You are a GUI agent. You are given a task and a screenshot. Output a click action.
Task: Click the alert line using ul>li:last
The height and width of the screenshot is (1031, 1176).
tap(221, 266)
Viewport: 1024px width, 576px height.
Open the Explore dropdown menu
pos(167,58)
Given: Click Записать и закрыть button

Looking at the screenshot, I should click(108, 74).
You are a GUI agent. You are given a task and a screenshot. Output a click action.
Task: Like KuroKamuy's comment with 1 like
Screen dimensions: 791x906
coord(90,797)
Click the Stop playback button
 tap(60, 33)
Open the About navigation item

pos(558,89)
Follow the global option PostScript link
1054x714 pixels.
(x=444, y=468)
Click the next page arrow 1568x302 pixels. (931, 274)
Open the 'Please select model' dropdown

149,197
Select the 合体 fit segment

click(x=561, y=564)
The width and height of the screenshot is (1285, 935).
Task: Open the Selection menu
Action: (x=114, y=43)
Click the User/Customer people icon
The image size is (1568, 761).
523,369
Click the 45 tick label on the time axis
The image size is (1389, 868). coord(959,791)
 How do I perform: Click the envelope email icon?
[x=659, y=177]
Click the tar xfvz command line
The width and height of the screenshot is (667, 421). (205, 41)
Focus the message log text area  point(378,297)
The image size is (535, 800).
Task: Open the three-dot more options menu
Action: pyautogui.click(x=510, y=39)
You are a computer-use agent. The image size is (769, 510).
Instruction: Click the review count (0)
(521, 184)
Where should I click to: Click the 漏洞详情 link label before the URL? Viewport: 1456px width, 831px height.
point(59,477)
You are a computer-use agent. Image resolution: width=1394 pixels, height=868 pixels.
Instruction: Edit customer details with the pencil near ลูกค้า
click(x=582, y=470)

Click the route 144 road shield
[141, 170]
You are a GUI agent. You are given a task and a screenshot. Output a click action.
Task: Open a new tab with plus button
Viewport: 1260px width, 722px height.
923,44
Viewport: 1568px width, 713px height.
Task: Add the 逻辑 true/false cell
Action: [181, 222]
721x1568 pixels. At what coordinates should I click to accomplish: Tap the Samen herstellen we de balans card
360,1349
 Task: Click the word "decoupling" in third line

------------------------------------------------

- _Exercise brief_: Return each line of the items above that contains the word "Viewport", copying every such line in full.

- _Solution_:
Viewport: 1024px width, 576px height.
Where should I click to: Click the 漏洞详情 link label before the URL? Viewport: 1456px width, 831px height.
Viewport: 1260px width, 722px height.
Viewport: 1568px width, 713px height.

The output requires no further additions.